Homelab 2022 Part 2 - Samba on SmartOS using delegated datasets

Overview

SmartOS is an ephemeral type 1 hypervisor, as such anything we do to the global zone will either be lost on reboot or require hacks and workarounds to make it persistent and function like a traditional UNIX system. Instead this guide aims to provide a means of using a native zone to host shares of a large zpool without relegating that data to the zone forever. It would be entirely unacceptable to have to copy dozens of TB of data every time the zone needs to be re-provisioned.

The official documentation would lead you to believe that the only step required is setting the delegate_dataset flag. But as cautioned in the guide anything we put into this zone will share it's life cycle with the zone itself.

We won't be using this flag at all and instead I will be delegating an existing dataset in such a way that the zone can be deleted at any time while retaining our content for future zones or importing straight into any other ZFS capable operating system.

Implementation

In order to set this up you'll need a dataset somewhere, it can contain existing data or just create one for testing as you can swap it out with something different later on. In my case I'm going to be exposing a raidz pool in it's entirety.

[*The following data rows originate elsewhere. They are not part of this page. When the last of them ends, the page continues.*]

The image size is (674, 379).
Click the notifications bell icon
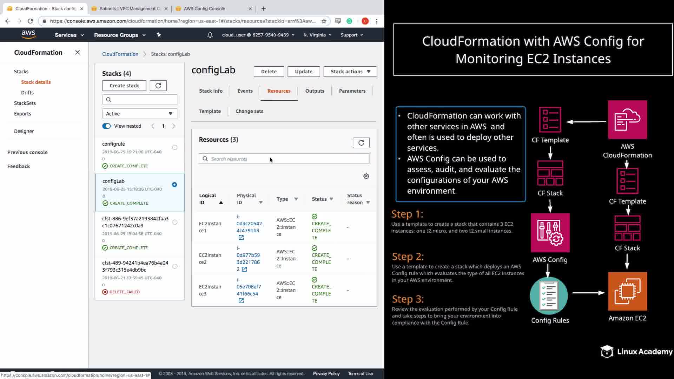[x=210, y=35]
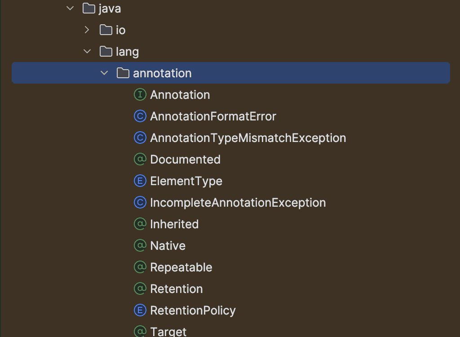This screenshot has height=337, width=460.
Task: Select the lang folder label
Action: tap(127, 52)
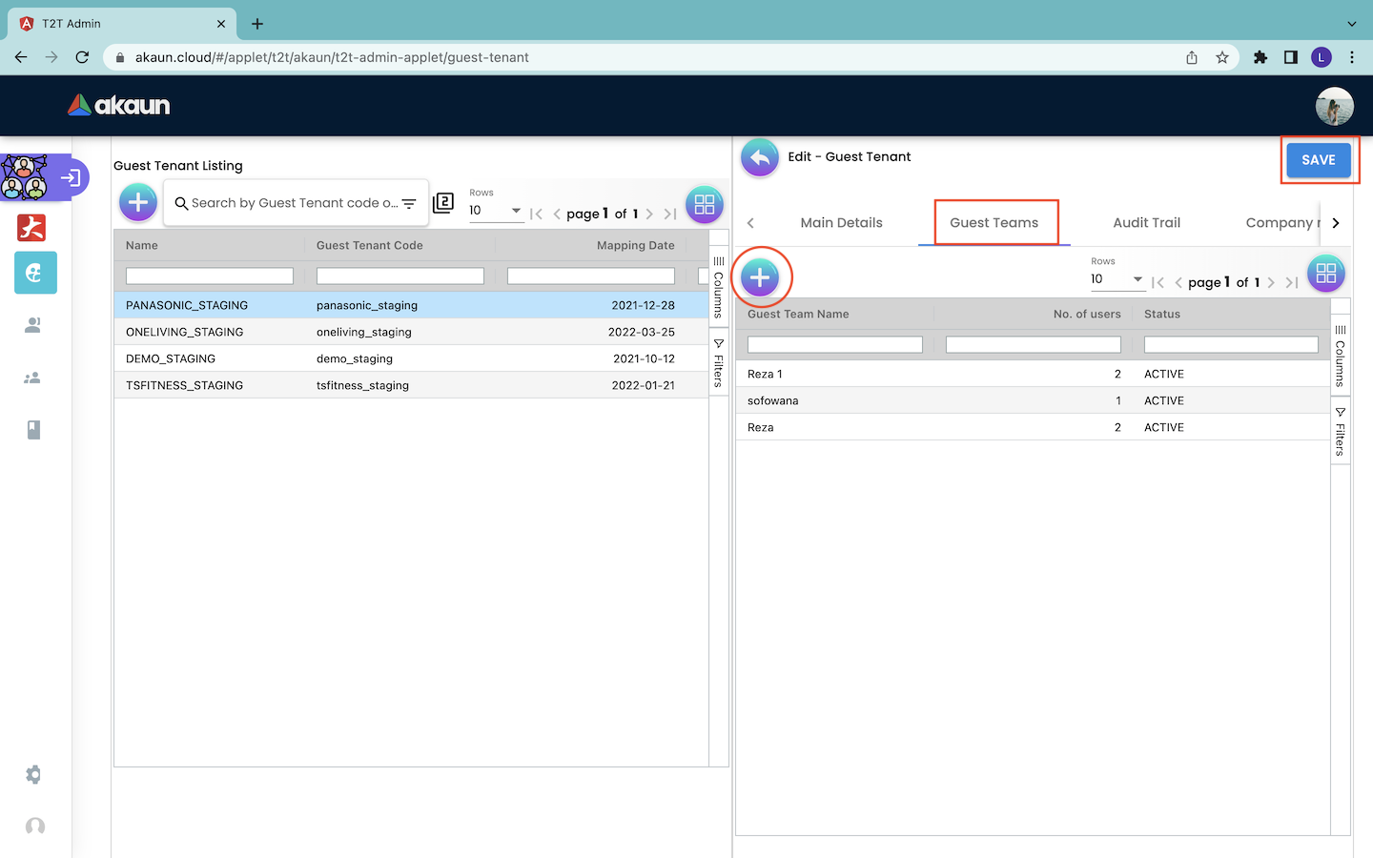
Task: Open Rows dropdown in Guest Teams panel
Action: 1117,279
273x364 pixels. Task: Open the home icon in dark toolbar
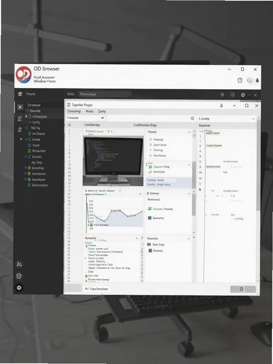[x=222, y=95]
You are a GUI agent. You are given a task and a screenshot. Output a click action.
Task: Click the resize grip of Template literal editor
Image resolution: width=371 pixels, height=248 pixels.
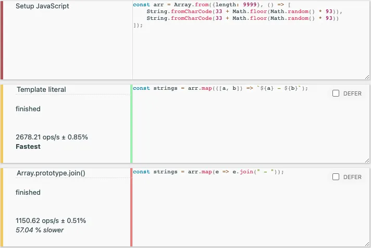tap(367, 160)
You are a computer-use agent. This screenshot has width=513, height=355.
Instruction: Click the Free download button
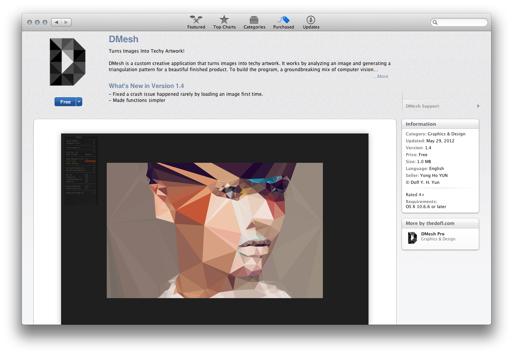pos(65,102)
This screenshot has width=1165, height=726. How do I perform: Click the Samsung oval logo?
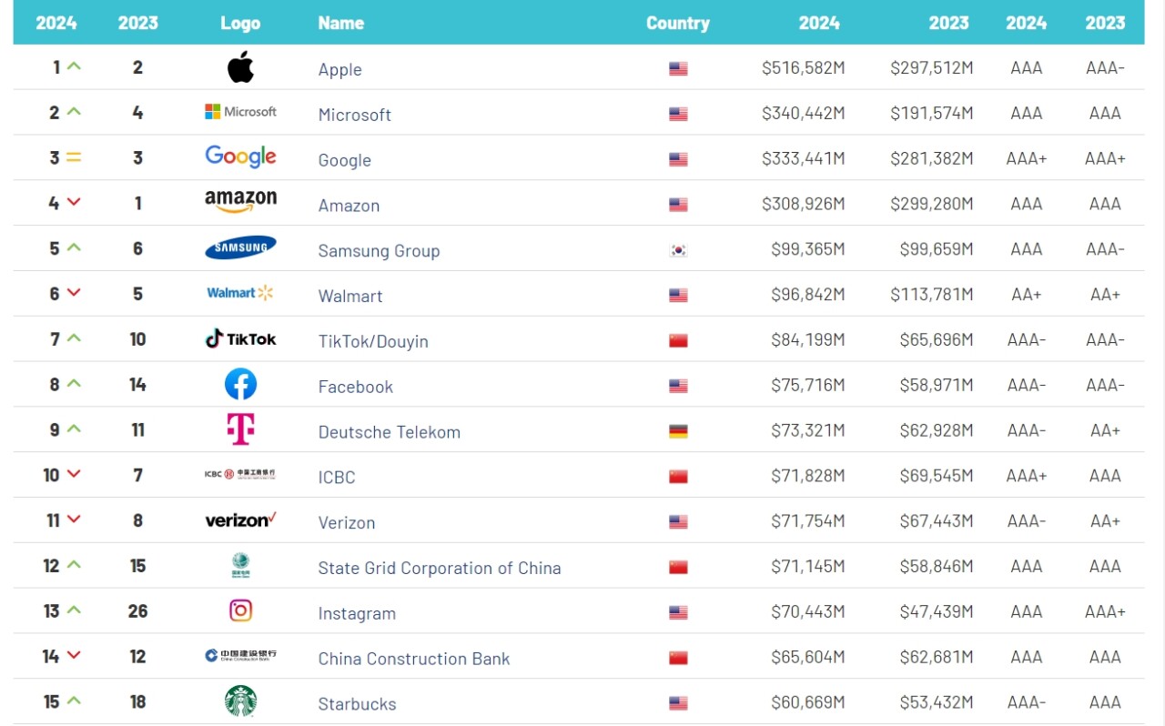coord(240,247)
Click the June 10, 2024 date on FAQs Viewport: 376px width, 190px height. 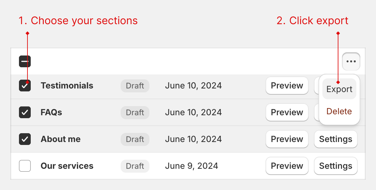coord(193,112)
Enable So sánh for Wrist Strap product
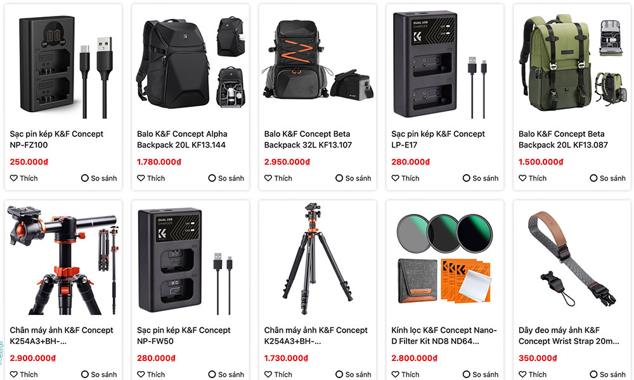This screenshot has height=380, width=634. point(593,374)
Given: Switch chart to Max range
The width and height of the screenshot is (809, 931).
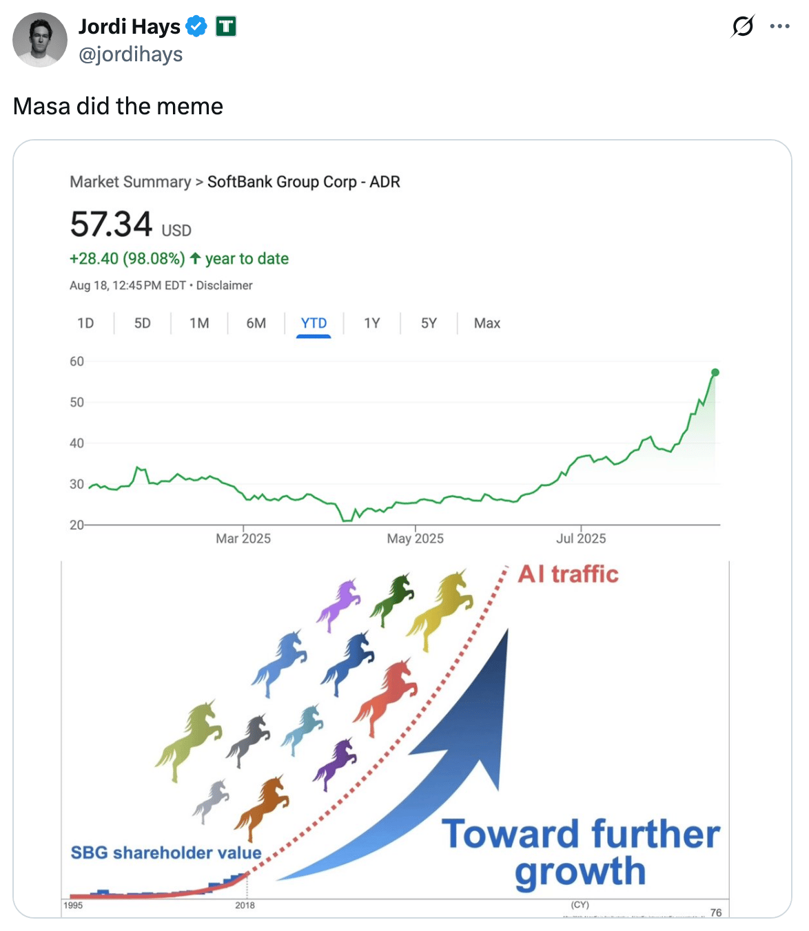Looking at the screenshot, I should (487, 323).
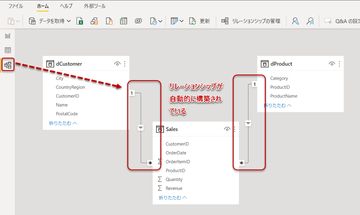Open the ファイル menu
The height and width of the screenshot is (215, 360).
pyautogui.click(x=15, y=6)
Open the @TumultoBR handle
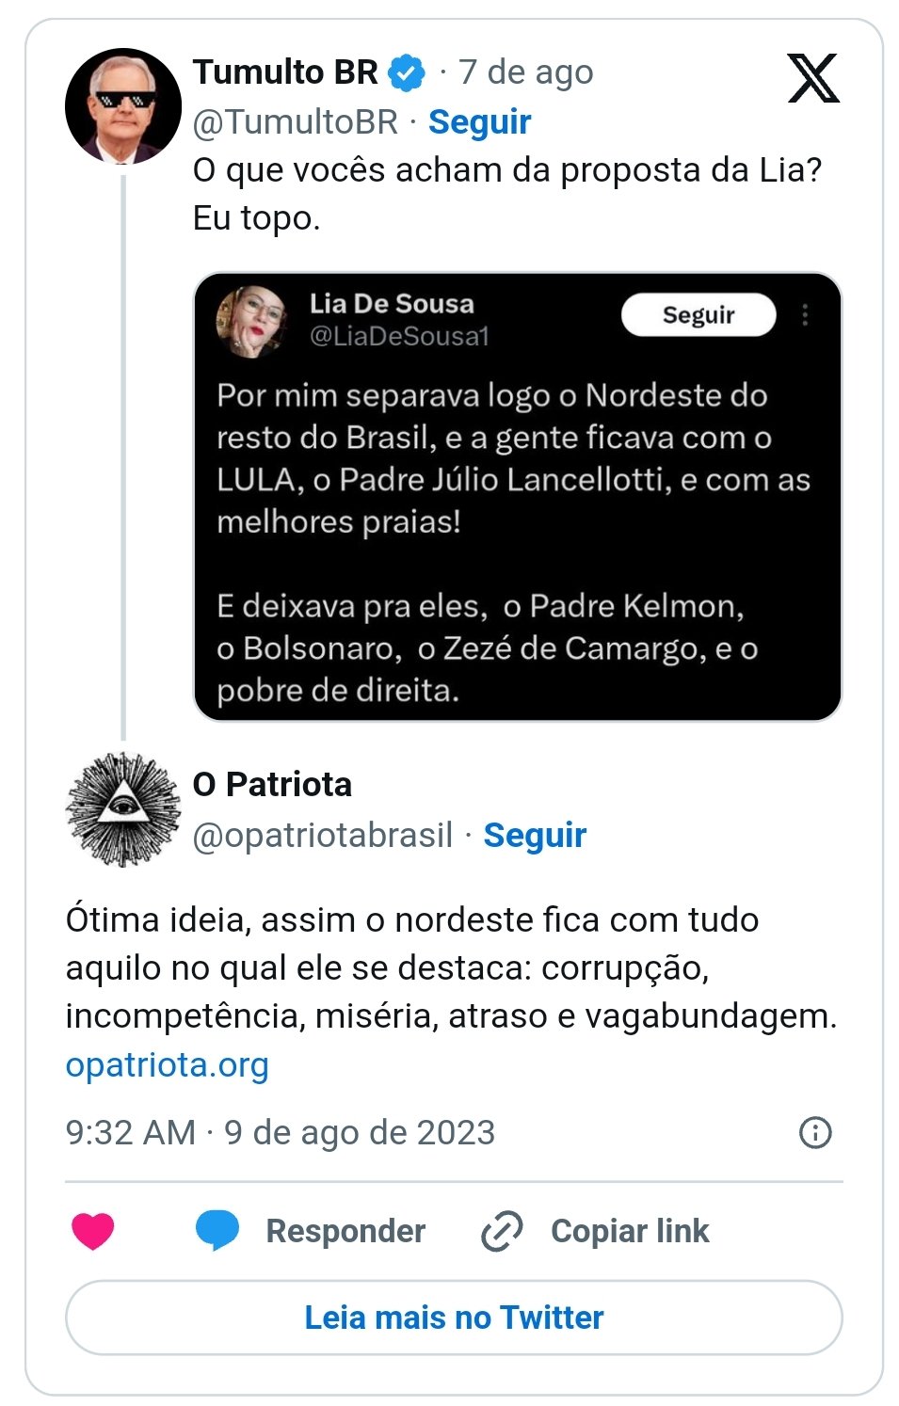This screenshot has width=899, height=1406. pyautogui.click(x=296, y=121)
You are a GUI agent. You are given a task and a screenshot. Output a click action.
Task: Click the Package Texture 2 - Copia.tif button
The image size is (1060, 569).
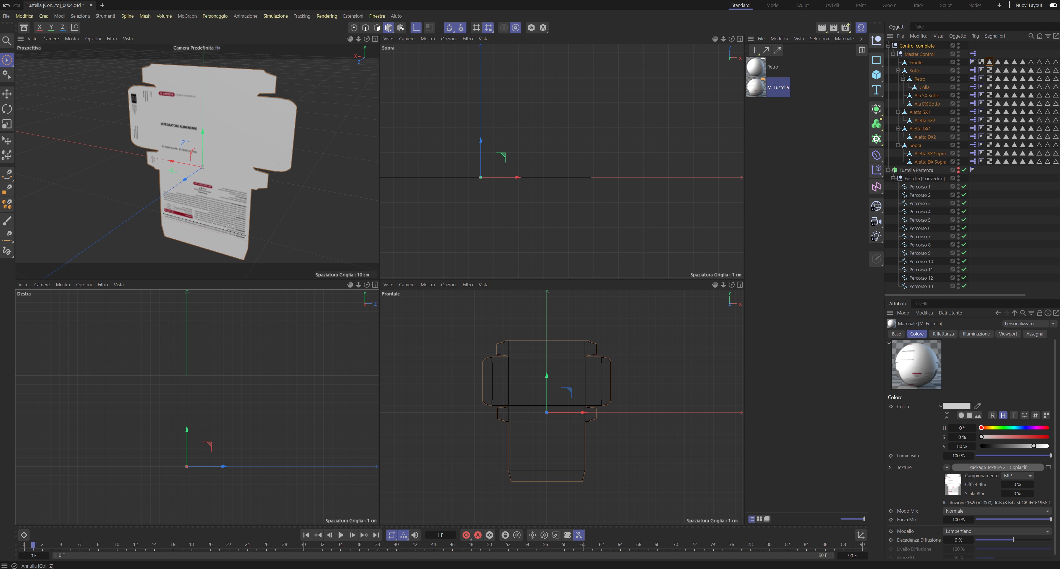click(997, 467)
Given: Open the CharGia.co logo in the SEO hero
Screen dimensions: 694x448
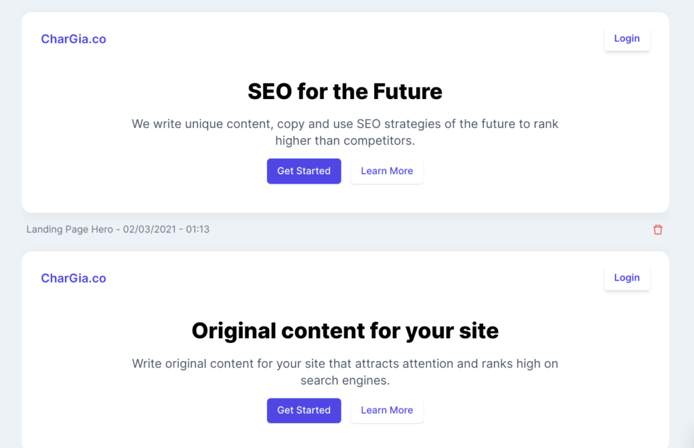Looking at the screenshot, I should 73,39.
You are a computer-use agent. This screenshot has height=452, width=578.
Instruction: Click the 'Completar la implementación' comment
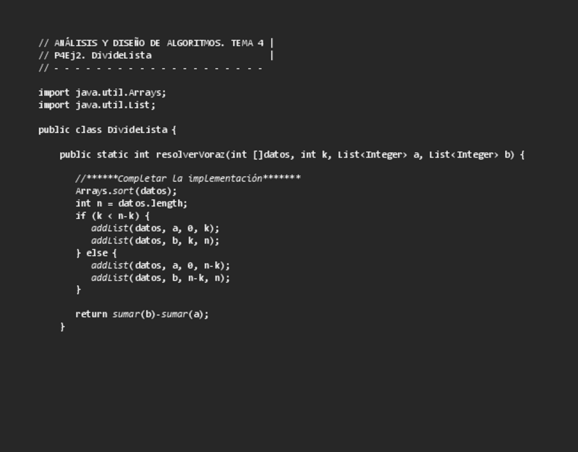[188, 179]
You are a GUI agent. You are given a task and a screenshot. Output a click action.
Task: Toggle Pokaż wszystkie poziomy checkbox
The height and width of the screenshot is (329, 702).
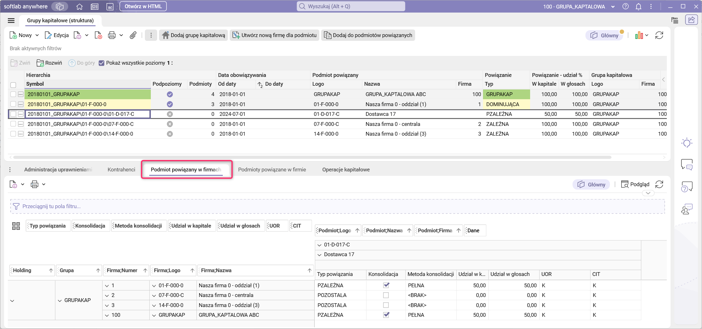(x=101, y=63)
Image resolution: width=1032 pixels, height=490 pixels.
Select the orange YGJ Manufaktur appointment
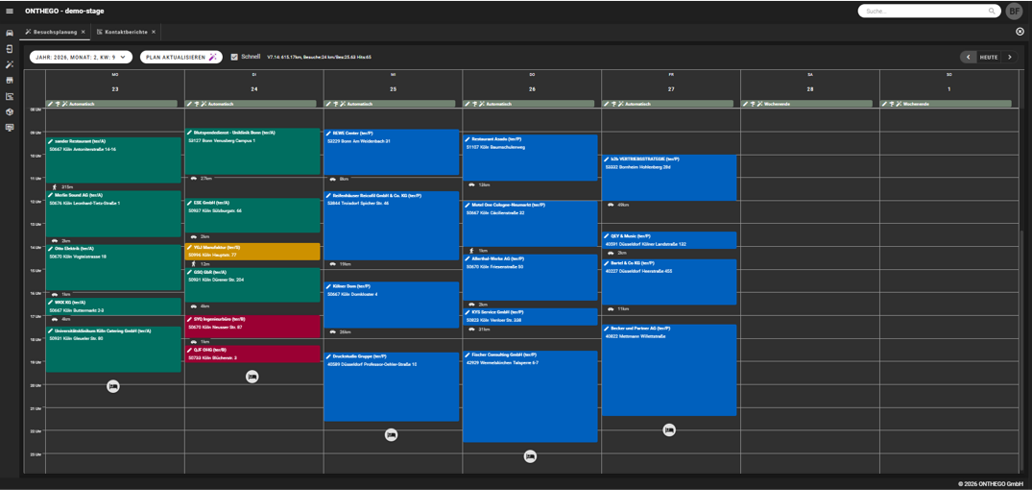coord(252,252)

First we'll create a joyent branded zone.

{
        "brand": "joyent",
        "alias": "shares",
        "resolvers": ["1.1.1.1", "1.0.0.1"],
        "image_uuid": "c8715b60-7e98-11ec-82d1-03d16599f529",
        "nics": [
                {
                        "interface": "net0",
                        "mtu": "1500",
                        "nic_tag": "admin",
                        "ip": "dhcp",
                        "allow_ip_spoofing": true
                }
        ],
        "quota": 20
}

Once that's booted zlogin, update your packages and install samba. Edit the smb.conf file to our liking.

pkgin update
pkgin upgrade
pkgin install nano samba
nano /opt/local/etc/samba/smb.conf

Your config should look something like this, by default our delegated dataset is going to have the same mount point as it did in the global zone.

[global]
security = share
load printers = no
guest account = nobody
log file = /var/log/samba/log.%m

[tank]
path = /tank
valid users = thetooth
public = no
writable = yes
printable = no

Now we will setup a user to login. Samba accounts are separate from system accounts but I like to set up both at the same time so we don't have any permissions problems later on.

groupadd -g 1000 thetooth
useradd -m -u 1000 -g 1000 thetooth
passwd thetooth
smbpasswd -a thetooth
chown thetooth:thetooth /tank

We have have everything ready in our zone (easy right?), except for the dataset itself. Next we'll enable the smb related daemons, exit the shell and shut down our zone.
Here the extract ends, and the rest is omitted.